- [Task input]
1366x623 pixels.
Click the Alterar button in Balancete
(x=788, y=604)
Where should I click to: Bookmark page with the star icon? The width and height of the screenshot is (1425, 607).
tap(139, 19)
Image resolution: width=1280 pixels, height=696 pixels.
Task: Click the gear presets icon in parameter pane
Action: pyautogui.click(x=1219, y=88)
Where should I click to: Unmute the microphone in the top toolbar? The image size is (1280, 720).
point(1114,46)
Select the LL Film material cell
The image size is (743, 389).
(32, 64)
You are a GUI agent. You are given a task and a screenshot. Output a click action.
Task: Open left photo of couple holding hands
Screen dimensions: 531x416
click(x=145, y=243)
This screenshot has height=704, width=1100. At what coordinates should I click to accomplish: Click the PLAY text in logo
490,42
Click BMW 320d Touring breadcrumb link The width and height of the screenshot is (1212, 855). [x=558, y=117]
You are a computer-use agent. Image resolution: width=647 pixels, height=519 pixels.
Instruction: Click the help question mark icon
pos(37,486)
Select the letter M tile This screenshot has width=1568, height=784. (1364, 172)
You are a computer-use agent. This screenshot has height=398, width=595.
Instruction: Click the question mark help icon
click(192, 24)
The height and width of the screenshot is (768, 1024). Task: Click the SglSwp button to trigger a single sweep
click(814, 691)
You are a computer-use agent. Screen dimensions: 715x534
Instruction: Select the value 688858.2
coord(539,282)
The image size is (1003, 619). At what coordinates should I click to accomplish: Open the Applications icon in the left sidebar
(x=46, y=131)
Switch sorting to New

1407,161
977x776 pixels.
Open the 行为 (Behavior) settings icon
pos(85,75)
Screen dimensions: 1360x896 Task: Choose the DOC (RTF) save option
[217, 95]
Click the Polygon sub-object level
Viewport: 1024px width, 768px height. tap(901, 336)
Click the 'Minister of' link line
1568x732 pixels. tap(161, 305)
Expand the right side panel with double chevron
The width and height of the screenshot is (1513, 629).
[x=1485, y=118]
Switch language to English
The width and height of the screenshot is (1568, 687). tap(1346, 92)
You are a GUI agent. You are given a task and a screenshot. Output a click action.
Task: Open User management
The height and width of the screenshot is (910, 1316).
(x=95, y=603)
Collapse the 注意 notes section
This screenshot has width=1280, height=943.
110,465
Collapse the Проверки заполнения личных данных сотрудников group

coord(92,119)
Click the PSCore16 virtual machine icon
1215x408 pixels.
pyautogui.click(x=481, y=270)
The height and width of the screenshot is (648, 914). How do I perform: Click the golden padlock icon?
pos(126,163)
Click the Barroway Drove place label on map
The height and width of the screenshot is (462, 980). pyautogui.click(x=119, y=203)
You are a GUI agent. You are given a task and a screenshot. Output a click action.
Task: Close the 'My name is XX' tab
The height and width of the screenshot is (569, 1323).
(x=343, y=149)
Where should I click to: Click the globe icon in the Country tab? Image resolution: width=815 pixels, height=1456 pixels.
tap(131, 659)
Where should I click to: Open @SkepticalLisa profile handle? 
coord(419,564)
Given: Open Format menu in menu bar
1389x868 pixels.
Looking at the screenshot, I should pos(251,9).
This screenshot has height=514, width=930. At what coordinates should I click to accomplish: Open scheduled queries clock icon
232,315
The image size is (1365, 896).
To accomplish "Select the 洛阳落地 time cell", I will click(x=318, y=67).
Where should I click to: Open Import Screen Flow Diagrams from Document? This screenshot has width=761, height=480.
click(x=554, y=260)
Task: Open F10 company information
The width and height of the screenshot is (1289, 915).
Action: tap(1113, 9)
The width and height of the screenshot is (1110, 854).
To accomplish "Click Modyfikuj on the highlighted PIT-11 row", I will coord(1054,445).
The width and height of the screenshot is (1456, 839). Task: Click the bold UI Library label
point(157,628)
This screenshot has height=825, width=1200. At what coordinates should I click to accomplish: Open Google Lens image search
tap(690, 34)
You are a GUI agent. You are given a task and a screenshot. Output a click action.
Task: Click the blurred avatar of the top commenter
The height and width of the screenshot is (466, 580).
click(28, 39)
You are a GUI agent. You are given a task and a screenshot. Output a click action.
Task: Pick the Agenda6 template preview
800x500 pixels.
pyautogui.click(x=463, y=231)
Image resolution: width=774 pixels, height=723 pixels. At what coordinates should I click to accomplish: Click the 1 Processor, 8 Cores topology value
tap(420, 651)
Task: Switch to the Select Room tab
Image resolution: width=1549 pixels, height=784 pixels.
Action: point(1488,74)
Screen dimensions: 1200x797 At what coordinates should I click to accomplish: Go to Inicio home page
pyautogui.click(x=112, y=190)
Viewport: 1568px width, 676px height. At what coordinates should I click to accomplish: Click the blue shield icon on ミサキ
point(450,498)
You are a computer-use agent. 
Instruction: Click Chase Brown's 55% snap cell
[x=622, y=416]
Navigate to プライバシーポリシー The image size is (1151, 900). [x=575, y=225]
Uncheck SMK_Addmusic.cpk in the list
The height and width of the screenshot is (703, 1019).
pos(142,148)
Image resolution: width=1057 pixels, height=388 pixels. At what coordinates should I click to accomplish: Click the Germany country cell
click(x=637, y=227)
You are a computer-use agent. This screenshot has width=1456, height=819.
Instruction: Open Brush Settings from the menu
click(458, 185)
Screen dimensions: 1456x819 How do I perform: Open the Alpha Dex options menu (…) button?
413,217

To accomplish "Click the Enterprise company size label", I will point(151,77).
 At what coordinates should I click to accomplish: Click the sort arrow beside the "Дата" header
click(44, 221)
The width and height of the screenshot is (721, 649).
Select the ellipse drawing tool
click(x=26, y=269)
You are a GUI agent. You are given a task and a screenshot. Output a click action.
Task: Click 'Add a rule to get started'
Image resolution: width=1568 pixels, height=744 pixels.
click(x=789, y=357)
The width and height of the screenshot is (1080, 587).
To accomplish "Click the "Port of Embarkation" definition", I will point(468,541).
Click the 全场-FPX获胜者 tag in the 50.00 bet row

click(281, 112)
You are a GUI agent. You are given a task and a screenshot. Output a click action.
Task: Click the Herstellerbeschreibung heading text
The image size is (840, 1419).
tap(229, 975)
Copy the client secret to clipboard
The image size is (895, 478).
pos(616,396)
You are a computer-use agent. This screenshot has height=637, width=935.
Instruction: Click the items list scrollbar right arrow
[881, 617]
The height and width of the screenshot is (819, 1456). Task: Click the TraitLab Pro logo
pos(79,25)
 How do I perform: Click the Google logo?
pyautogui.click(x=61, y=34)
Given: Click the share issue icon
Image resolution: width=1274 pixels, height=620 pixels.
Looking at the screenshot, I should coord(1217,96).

- [What to do] Type out the whole listing once more, exactly as written.

- [Answer to this exercise]
1366x623 pixels.
Click the Alterar button in Balancete
(x=788, y=604)
Where should I click to: Bookmark page with the star icon? The width and height of the screenshot is (1425, 607).
tap(139, 19)
Image resolution: width=1280 pixels, height=696 pixels.
Task: Click the gear presets icon in parameter pane
Action: pyautogui.click(x=1219, y=88)
Where should I click to: Unmute the microphone in the top toolbar? The image size is (1280, 720).
point(1114,46)
Select the LL Film material cell
The image size is (743, 389).
(32, 64)
You are a GUI agent. You are given a task and a screenshot. Output a click action.
Task: Open left photo of couple holding hands
Screen dimensions: 531x416
click(x=145, y=243)
This screenshot has height=704, width=1100. At what coordinates should I click to accomplish: Click the PLAY text in logo
490,42
Click BMW 320d Touring breadcrumb link The width and height of the screenshot is (1212, 855). [x=558, y=117]
You are a computer-use agent. Image resolution: width=647 pixels, height=519 pixels.
Instruction: Click the help question mark icon
pos(37,486)
Select the letter M tile This screenshot has width=1568, height=784. (1364, 172)
You are a computer-use agent. This screenshot has height=398, width=595.
Instruction: Click the question mark help icon
click(192, 24)
The height and width of the screenshot is (768, 1024). Task: Click the SglSwp button to trigger a single sweep
click(814, 691)
You are a computer-use agent. Screen dimensions: 715x534
Instruction: Select the value 688858.2
coord(539,282)
The image size is (1003, 619). At what coordinates should I click to accomplish: Open the Applications icon in the left sidebar
(x=46, y=131)
Switch sorting to New

1407,161
977x776 pixels.
Open the 行为 (Behavior) settings icon
pos(85,75)
Screen dimensions: 1360x896 Task: Choose the DOC (RTF) save option
[217, 95]
Click the Polygon sub-object level
Viewport: 1024px width, 768px height. tap(901, 336)
Click the 'Minister of' link line
1568x732 pixels. tap(161, 305)
Expand the right side panel with double chevron
The width and height of the screenshot is (1513, 629).
[x=1485, y=118]
Switch language to English
The width and height of the screenshot is (1568, 687). tap(1346, 92)
You are a GUI agent. You are given a task and a screenshot. Output a click action.
Task: Open User management
The height and width of the screenshot is (910, 1316).
(x=95, y=603)
Collapse the 注意 notes section
This screenshot has width=1280, height=943.
110,465
Collapse the Проверки заполнения личных данных сотрудников group

coord(92,119)
Click the PSCore16 virtual machine icon
1215x408 pixels.
pyautogui.click(x=481, y=270)
The height and width of the screenshot is (648, 914). How do I perform: Click the golden padlock icon?
pos(126,163)
Click the Barroway Drove place label on map
The height and width of the screenshot is (462, 980). pyautogui.click(x=119, y=203)
You are a GUI agent. You are given a task and a screenshot. Output a click action.
Task: Close the 'My name is XX' tab
The height and width of the screenshot is (569, 1323).
(x=343, y=149)
Where should I click to: Click the globe icon in the Country tab? Image resolution: width=815 pixels, height=1456 pixels.
tap(131, 659)
Where should I click to: Open @SkepticalLisa profile handle? 
coord(419,564)
Given: Open Format menu in menu bar
1389x868 pixels.
Looking at the screenshot, I should pos(251,9).
This screenshot has height=514, width=930. At what coordinates should I click to accomplish: Open scheduled queries clock icon
232,315
The image size is (1365, 896).
To accomplish "Select the 洛阳落地 time cell", I will click(x=318, y=67).
Where should I click to: Open Import Screen Flow Diagrams from Document? This screenshot has width=761, height=480.
click(x=554, y=260)
Task: Open F10 company information
The width and height of the screenshot is (1289, 915).
Action: tap(1113, 9)
The width and height of the screenshot is (1110, 854).
To accomplish "Click Modyfikuj on the highlighted PIT-11 row", I will coord(1054,445).
The width and height of the screenshot is (1456, 839). Task: Click the bold UI Library label
point(157,628)
This screenshot has height=825, width=1200. At what coordinates should I click to accomplish: Open Google Lens image search
tap(690, 34)
You are a GUI agent. You are given a task and a screenshot. Output a click action.
Task: Click the blurred avatar of the top commenter
The height and width of the screenshot is (466, 580).
click(28, 39)
You are a GUI agent. You are given a task and a screenshot. Output a click action.
Task: Pick the Agenda6 template preview
800x500 pixels.
pyautogui.click(x=463, y=231)
Image resolution: width=774 pixels, height=723 pixels. At what coordinates should I click to accomplish: Click the 1 Processor, 8 Cores topology value
tap(420, 651)
Task: Switch to the Select Room tab
Image resolution: width=1549 pixels, height=784 pixels.
Action: point(1488,74)
Screen dimensions: 1200x797 At what coordinates should I click to accomplish: Go to Inicio home page
pyautogui.click(x=112, y=190)
Viewport: 1568px width, 676px height. At what coordinates should I click to accomplish: Click the blue shield icon on ミサキ
point(450,498)
You are a computer-use agent. 
Instruction: Click Chase Brown's 55% snap cell
[x=622, y=416]
Navigate to プライバシーポリシー The image size is (1151, 900). [x=575, y=225]
Uncheck SMK_Addmusic.cpk in the list
The height and width of the screenshot is (703, 1019).
pos(142,148)
Image resolution: width=1057 pixels, height=388 pixels. At what coordinates should I click to accomplish: Click the Germany country cell
click(x=637, y=227)
You are a computer-use agent. This screenshot has width=1456, height=819.
Instruction: Open Brush Settings from the menu
click(458, 185)
Screen dimensions: 1456x819 How do I perform: Open the Alpha Dex options menu (…) button?
413,217

To accomplish "Click the Enterprise company size label", I will point(151,77).
 At what coordinates should I click to accomplish: Click the sort arrow beside the "Дата" header
click(44, 221)
The width and height of the screenshot is (721, 649).
Select the ellipse drawing tool
click(x=26, y=269)
You are a GUI agent. You are given a task and a screenshot. Output a click action.
Task: Click 'Add a rule to get started'
Image resolution: width=1568 pixels, height=744 pixels.
click(x=789, y=357)
The width and height of the screenshot is (1080, 587).
To accomplish "Click the "Port of Embarkation" definition", I will point(468,541).
Click the 全场-FPX获胜者 tag in the 50.00 bet row

click(281, 112)
You are a GUI agent. You are given a task and a screenshot. Output a click action.
Task: Click the Herstellerbeschreibung heading text
The image size is (840, 1419).
tap(229, 975)
Copy the client secret to clipboard
The image size is (895, 478).
pos(616,396)
You are a computer-use agent. This screenshot has height=637, width=935.
Instruction: Click the items list scrollbar right arrow
[881, 617]
The height and width of the screenshot is (819, 1456). Task: Click the TraitLab Pro logo
pos(79,25)
 How do I perform: Click the Google logo?
pyautogui.click(x=61, y=34)
Given: Click the share issue icon
Image resolution: width=1274 pixels, height=620 pixels.
Looking at the screenshot, I should coord(1217,96).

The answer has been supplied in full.